Thanksgiving just went by in the United States, and Christmas is arriving exactly 28 days after. With the arrival of a season revolving around thankfulness and generosity, I have thought a lot about how people show their gratitude. A common method promoted by inspiration sites and figureheads like Oprah is the “Grateful Journal.” One is expected to write a list, ranging from three to ten items, of things for which they are thankful and explain why. Grateful journals are often suggested to individuals going through difficult transitions to maintain a positive outlook on life.
Repeatedly this year, I have tried keeping a grateful journal to raise my spirits as I go through my post-college transition. With the job market in the United States being unstable for millennials and a desire to move to California, a grateful journal sounded like an excellent idea.
Each time, however, I violated the same rule: “Mix it up.
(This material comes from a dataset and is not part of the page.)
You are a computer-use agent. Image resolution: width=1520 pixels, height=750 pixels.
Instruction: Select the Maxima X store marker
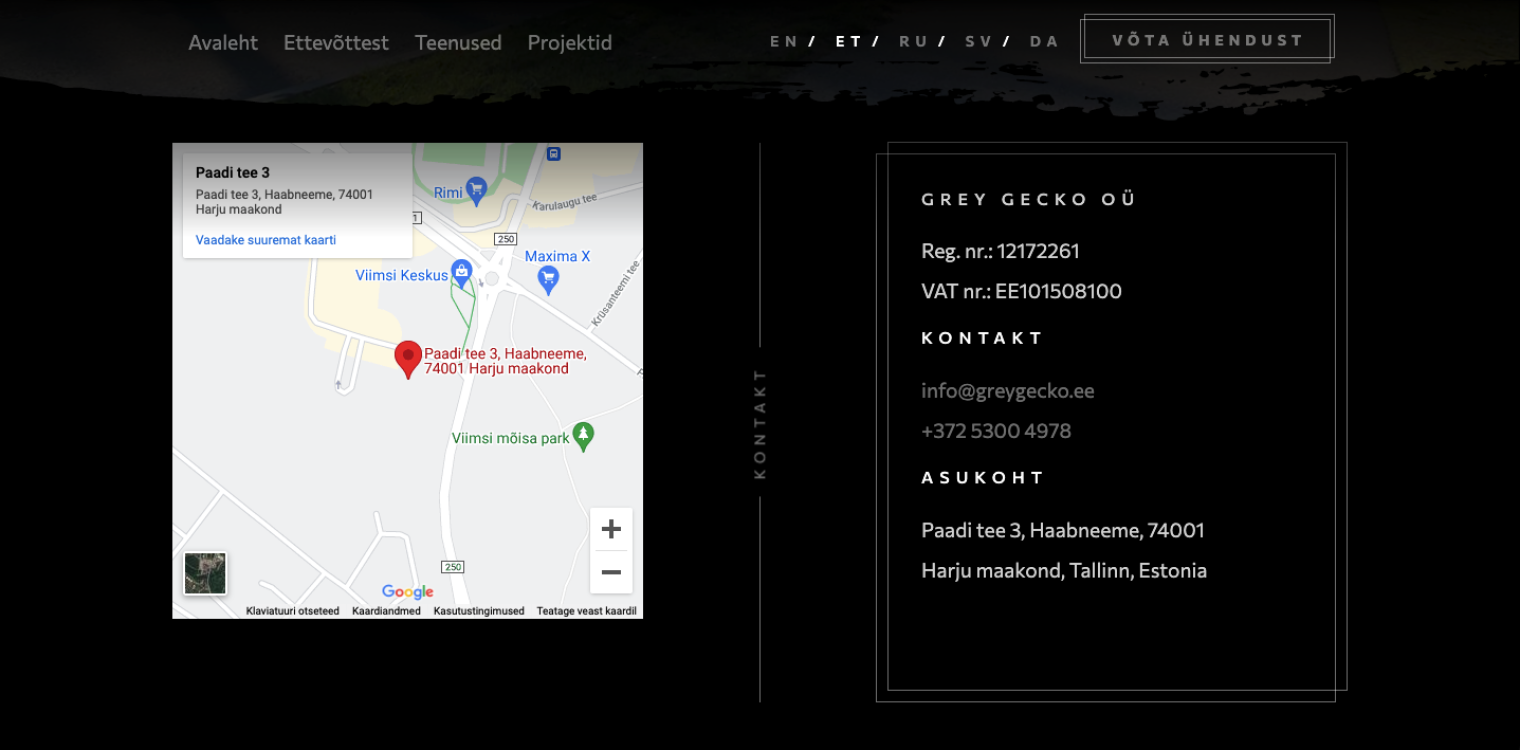pyautogui.click(x=548, y=278)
Don’t put the same thing in every day.” While I have many things for which to be grateful, none of them can outshine the gratitude I feel for being able to hear. Though I understand changing the list prevents the journal from becoming a half-hearted series of motions, it is hard to think about much else because hearing is such a critical part of one’s life. Until the day one has been without their hearing, it is almost impossible to fathom why hearing is so important.
None of my friendships or my current relationship would be possible because I would be speaking ASL instead of English. I would have been forced into an introverted lifestyle, in spite of my extroverted personality, simply because my social circle would have been limited. My educational opportunities would have been minimal to nothing because classrooms in the United States are based upon oral learning.
Had I lost my hearing to ear infections, I would not have been able to find seasonal employment or sing with music playing on the radio. Most importantly, I would not be able to pursue my passions for singing and songwriting, both of which I have developed since I was a teenager. Without my hearing, I would have lost many fundamental parts of my identity along with my ability.
In a grateful journal, I can change the content and structure of my list each day. I can note items my family provided for me and the beauty of my environment. Items such as those, however, are meaningless if I do not acknowledge the role my hearing plays in them. At home, my father has been able to provide excellent foundations, but they can only go so far in a society dependent on hearing. Nature becomes a limited experience when you cannot hear the trees rustling in the breeze, a creek dancing over rocks, or birds singing in their mating rituals. Even things beyond my control would be less significant if I did not acknowledge how they are influenced by hearing. Like it or not, hearing is a fundamental part of life, and not acknowledging it each day would be undermining the gratitude I feel for what hearing I have.
Is it fair that we are a society so dependent on hearing? Not in the slightest. Is it ableist that those who have any degree of hearing loss are denied opportunities? Undeniably yes! Perhaps, in noting that last question, it is ableist of me to feel gratitude for my hearing or to have an identity that’s hearing dependent.
Regardless, I cannot deny the impact hearing (and the threat of losing it) has had on my life and ability to feel gratitude. After fighting for it over the course of 10 surgeries and being told at the age of 10, “You are going to be deaf at age 15 or 16”, I cannot deny how thankful I am to hear at all. The gratitude I have for my hearing is endless, and will remain that way until the day I die. Any journal that keeps me from listing my hearing each day will never comprehend my depth of gratitude and the struggles of that come with hearing loss.
One thought on “The Inadequacy of Grateful Journals”
Thank you for your post. I wake each morning thankful that I have hearing aids that will enable me to leave my house and live my life. I do look forward to returning home and turning off for a while. 🙂 This gives me balance.